Broadband News

Fibre first underway in Birmingham with first areas announced

There are two ways of rolling out broadband, you make a grand announcement and then no-one hears much more until you flip a magical switch allowing millions to order, or you announce the smaller areas as you roll-out helping to ensure people do know you are actively doing something. For sometime the promise of three million premises of full fibre from Openreach looked like a magic flip of a switch, but following on from a City of London photo op last week, today we have news on the first 100 hundred premises in the Kings Norton and Great Barr areas of Birmingham.

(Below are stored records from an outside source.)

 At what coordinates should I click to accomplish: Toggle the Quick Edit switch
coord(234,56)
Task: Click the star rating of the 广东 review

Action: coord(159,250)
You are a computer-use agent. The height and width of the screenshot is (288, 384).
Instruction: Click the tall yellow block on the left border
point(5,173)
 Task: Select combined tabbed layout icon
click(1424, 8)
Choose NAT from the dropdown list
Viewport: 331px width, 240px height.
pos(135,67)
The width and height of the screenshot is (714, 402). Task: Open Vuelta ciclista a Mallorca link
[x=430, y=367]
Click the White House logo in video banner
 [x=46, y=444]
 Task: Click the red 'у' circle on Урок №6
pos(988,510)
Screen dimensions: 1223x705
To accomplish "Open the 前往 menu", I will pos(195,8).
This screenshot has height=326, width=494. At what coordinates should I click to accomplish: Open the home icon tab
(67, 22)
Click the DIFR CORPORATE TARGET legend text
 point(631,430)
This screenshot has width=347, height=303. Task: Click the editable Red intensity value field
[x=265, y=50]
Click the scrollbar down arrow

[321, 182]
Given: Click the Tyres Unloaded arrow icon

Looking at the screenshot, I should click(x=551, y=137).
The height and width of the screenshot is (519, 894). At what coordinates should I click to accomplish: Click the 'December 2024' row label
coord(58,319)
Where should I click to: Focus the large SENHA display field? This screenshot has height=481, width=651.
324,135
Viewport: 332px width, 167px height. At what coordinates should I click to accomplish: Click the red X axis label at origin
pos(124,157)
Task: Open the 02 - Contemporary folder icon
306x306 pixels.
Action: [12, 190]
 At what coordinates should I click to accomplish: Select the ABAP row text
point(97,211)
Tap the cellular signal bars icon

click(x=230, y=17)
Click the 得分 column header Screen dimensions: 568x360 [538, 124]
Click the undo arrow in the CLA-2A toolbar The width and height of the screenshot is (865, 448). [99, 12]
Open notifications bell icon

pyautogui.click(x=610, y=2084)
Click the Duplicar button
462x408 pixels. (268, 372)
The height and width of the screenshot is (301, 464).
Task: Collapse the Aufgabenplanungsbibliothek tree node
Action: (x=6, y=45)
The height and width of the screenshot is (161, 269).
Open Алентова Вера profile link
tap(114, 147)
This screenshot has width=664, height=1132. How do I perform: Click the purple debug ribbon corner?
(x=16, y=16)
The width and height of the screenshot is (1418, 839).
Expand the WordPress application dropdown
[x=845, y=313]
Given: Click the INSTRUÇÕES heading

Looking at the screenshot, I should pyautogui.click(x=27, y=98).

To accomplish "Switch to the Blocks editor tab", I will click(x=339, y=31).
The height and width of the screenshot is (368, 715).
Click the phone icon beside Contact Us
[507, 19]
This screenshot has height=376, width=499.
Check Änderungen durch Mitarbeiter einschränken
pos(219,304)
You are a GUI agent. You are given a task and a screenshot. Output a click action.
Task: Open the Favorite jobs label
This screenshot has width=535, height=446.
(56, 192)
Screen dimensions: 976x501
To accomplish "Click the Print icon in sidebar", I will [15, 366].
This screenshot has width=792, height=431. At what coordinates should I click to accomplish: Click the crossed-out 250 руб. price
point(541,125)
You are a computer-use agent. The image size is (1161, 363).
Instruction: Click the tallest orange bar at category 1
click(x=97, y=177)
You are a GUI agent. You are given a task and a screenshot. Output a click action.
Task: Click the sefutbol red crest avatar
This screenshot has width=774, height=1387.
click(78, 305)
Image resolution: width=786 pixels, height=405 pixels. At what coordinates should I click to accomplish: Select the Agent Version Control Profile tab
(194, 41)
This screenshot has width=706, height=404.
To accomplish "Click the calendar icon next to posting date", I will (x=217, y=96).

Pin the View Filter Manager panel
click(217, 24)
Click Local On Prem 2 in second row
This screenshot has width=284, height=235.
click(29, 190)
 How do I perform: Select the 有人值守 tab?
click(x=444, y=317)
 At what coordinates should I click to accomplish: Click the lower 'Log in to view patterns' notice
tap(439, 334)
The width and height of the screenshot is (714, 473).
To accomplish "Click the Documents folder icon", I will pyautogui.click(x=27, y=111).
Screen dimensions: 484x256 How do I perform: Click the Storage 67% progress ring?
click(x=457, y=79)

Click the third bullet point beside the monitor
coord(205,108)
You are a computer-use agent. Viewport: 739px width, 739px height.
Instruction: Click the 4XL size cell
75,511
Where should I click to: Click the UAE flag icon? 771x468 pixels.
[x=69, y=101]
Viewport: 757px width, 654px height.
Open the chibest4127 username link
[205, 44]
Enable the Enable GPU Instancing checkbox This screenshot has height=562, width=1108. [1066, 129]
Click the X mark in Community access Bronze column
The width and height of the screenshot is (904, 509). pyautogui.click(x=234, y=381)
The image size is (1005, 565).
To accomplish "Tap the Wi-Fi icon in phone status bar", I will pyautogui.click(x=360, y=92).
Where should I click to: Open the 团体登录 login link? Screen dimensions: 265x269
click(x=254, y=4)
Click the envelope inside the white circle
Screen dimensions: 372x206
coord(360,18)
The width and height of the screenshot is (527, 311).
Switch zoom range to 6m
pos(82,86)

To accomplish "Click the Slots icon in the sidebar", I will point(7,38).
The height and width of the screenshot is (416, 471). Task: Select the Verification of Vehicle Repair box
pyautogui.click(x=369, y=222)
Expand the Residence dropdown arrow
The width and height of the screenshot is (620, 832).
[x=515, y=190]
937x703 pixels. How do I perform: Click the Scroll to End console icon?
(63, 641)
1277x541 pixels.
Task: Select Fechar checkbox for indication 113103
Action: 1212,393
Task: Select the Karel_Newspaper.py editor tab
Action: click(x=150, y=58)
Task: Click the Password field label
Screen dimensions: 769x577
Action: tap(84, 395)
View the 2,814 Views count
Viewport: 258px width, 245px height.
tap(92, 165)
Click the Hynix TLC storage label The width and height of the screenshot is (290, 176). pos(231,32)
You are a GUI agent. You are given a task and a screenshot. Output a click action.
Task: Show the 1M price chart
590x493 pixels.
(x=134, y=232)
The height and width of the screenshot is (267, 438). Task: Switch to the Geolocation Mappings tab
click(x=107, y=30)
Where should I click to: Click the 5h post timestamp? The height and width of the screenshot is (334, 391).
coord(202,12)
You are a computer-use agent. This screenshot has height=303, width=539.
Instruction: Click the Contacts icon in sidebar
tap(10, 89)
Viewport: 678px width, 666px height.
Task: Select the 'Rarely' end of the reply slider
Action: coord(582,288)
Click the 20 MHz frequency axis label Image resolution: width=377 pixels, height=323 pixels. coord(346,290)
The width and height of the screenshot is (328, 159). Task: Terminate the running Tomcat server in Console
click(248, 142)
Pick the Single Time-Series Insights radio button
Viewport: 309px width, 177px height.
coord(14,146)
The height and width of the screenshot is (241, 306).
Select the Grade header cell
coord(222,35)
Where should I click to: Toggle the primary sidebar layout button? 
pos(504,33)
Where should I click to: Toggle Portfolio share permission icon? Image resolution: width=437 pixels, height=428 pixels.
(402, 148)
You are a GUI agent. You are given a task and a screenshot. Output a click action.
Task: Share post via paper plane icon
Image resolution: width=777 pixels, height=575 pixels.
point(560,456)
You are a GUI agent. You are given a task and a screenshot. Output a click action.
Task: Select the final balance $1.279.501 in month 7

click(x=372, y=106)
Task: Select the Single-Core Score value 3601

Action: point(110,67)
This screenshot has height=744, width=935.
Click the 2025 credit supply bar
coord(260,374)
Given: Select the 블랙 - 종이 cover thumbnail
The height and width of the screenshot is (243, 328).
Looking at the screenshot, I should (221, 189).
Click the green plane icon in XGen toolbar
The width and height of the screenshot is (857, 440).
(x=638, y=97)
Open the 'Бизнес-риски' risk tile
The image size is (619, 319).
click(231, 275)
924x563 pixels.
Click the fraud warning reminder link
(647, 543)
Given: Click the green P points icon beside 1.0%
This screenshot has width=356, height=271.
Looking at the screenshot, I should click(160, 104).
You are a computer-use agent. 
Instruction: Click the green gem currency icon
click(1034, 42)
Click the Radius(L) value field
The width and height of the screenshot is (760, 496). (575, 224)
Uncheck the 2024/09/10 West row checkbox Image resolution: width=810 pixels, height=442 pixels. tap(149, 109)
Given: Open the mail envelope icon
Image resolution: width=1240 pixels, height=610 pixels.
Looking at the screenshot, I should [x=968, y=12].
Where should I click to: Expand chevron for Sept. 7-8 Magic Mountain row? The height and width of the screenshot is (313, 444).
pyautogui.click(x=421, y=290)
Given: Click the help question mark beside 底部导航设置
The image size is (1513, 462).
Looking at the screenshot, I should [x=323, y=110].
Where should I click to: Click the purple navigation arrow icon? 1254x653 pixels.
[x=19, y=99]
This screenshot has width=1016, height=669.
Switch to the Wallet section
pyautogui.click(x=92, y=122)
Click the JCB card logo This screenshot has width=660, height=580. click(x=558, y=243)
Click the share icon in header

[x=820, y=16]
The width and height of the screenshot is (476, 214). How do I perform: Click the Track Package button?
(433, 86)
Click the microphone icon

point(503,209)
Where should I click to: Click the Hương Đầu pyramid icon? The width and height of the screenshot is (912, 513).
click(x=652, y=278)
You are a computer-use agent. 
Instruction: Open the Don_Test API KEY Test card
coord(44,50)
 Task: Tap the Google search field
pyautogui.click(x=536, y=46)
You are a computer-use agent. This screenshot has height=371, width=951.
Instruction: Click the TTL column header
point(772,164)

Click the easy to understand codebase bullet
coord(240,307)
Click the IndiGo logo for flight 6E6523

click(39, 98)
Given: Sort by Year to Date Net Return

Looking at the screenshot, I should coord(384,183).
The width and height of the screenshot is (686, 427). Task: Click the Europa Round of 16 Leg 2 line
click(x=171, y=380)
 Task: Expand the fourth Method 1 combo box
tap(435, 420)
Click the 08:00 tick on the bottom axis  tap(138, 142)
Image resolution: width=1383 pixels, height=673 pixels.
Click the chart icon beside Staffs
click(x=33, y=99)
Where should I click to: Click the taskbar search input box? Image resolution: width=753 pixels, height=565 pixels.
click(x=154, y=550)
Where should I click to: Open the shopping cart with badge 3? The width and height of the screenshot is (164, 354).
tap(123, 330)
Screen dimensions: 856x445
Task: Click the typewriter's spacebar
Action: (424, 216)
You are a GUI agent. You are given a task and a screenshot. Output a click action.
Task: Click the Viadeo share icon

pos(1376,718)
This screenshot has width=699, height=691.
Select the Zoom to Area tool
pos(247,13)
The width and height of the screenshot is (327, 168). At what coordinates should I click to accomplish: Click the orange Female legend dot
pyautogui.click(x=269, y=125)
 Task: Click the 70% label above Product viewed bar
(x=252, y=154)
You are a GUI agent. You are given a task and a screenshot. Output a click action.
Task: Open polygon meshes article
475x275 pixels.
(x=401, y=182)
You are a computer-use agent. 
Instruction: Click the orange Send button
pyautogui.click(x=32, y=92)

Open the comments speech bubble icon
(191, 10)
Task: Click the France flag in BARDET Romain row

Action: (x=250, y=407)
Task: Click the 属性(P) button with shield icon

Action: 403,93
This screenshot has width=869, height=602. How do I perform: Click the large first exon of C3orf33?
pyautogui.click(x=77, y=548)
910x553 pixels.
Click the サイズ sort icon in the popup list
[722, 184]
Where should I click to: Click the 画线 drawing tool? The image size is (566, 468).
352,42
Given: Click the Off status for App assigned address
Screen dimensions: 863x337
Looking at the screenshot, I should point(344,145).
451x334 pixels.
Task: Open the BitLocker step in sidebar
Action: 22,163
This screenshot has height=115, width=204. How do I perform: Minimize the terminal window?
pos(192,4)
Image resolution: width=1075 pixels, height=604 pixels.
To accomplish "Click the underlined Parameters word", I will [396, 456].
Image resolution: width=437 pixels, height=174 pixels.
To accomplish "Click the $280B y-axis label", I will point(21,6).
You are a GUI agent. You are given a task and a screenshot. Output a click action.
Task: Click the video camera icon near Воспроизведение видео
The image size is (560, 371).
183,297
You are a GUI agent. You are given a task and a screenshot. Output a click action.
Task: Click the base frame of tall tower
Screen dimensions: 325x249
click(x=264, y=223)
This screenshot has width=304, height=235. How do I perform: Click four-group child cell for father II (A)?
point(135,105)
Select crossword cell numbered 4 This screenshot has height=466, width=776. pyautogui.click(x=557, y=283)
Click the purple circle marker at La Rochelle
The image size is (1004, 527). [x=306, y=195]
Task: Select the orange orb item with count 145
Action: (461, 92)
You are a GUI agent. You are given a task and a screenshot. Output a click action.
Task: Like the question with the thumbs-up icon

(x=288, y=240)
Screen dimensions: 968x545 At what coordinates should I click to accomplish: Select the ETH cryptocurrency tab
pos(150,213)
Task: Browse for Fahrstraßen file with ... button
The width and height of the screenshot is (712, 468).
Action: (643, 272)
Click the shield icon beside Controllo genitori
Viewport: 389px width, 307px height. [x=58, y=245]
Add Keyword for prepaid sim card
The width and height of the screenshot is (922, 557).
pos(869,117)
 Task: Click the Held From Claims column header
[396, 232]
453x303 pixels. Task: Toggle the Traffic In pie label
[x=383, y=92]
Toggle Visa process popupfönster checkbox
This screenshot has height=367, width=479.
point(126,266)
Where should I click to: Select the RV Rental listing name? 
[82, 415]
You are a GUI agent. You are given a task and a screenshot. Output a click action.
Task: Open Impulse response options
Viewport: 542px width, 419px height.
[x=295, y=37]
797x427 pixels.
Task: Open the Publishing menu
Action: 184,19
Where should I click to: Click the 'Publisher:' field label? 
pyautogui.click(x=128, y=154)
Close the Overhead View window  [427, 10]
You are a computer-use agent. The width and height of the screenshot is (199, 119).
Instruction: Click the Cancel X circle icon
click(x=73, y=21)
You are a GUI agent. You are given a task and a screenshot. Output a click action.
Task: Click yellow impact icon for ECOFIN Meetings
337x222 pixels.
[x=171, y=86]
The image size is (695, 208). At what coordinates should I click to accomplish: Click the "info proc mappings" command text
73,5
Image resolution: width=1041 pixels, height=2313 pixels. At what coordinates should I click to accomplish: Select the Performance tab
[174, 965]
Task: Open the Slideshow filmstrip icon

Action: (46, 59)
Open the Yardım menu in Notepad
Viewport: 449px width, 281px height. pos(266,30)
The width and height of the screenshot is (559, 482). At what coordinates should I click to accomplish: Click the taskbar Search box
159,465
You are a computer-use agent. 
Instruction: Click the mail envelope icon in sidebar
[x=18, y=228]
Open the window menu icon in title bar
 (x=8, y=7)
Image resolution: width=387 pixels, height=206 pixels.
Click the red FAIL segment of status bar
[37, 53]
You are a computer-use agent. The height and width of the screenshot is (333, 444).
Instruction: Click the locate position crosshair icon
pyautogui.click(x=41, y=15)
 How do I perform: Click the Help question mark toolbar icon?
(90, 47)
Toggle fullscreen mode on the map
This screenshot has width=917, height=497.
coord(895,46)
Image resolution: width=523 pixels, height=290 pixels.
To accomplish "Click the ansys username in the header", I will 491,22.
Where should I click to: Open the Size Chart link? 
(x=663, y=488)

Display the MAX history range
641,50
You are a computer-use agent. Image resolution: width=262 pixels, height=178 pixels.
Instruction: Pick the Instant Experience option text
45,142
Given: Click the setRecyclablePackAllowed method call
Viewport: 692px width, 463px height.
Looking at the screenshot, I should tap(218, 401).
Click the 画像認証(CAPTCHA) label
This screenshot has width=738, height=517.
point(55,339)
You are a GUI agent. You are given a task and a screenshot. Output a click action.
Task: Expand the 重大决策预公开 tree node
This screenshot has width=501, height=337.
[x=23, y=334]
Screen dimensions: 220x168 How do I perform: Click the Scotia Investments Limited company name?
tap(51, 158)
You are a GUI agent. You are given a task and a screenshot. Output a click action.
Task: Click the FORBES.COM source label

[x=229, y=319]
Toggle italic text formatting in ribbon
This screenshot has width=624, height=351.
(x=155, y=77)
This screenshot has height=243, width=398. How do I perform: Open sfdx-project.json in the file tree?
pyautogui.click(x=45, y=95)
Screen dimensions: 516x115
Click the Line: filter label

Birmingham is seeing an incredible transformation and we’re proud to be playing our part in that. Our roll-out of ultrafast broadband has been planned specifically to support important local projects like preparations for the 2022 Commonwealth Games, expansion of the Midland Metro tram network and new housing projects, as well as focussing on areas of the city with the slowest broadband speeds.

Ultrafast fibre broadband will help create wealth, spread opportunity and drive exciting new developments in sectors from health to transport and finance.

Our work in Birmingham is going extremely well. So far, our engineers have installed around 20 kilometres of fibre optic cable and we plan to accelerate the pace of our roll-out during June, increasing the number of premises that we pass from around 800 a week to 1,000.

Clive Selley, Openreach CEO

This first 100 are set to be followed with more in areas such as Sutton Coldfield, Streetly, Acocks Green and Stechford. The Sutton Coldfield and Streetly is also going to be looking to see if different deployment methods can speed up the roll-out (we presume this is more than just the existing connectorised deployment) and in Moseley they will be playing around with changes to how they install in apartment blocks in an attempt to reduce the amount of disruption for residents.

At this time we cannot share exactly which streets are benefiting, Kings Norton is rare in that none of the cabinets have a VDSL2 twin and on the Great Barr exchange the two cabinets without VDSL2 twins are showing no evidence of FTTP work.

The three million premises of full fibre by the end of 2020 based on what others have announced means Openreach still looks like they will be the largest full fibre operator in the UK and with what we know about the roll-out to the eight cities (Edinburgh, Leeds, Manchester, Liverpool, Birmingham, Cardiff, London and Bristol) and some other towns we can make some estimates of what is going to happen. What we know is as follows:

  • 3 million premises in total
  • 1.7 million in the 8 cities and other areas
  • 800,000 from new build developments and rural area contracts
  • 500,000 existing full fibre premises

If the changes around more full fibre work as hoped this means that three years of new build activity at 170,000 premises a year would mean that rural areas can expect an extra 290,000 premises, i.e. almost double the exisitng Openreach full fibre footprint in the BDUK projects. This scale may look large but given the number of extension projects and likelihood of large more full fibre contracts from Wales and Scotland this is to be expected.

The impact in percentage terms is difficult to quantify as we don't know how many VDSL2 cabinets are going to see FTTP introduced, so improving ultrafast coverage but making no different to the superfast figures. The rural/BDUK volume though should be worth around 1% extra in terms of superfast coverage, or if you are looking at just the rural picture an extra 1 in 20 premises in rural areas will have access (5.3%).

The 1.7 million premises spread around the 8 cities works out at over 1 in 4 premises gaining access to full fibre (26.6%) on top of any existing coverage, but what we don't know is if some cities are going to see more than others. The pattern in London and Bristol has been towards the city centre areas where exchange only lines have a tendency to dominate, but there are still phone cabinets without VDSL2 twins and very often those areas have a cable broadband presence so in terms of pushing the UK towards 97% and 98% superfast we think that the big contributor is the deployment in rural areas rather than the urban deployments.

CityFibre and Vodafone with their roll-out is aiming for what seems to be a more blanket approach to covering the areas announced e.g. Milton Keynes, but a massive unknown hangs over the plans TalkTalk have for 3 million premises.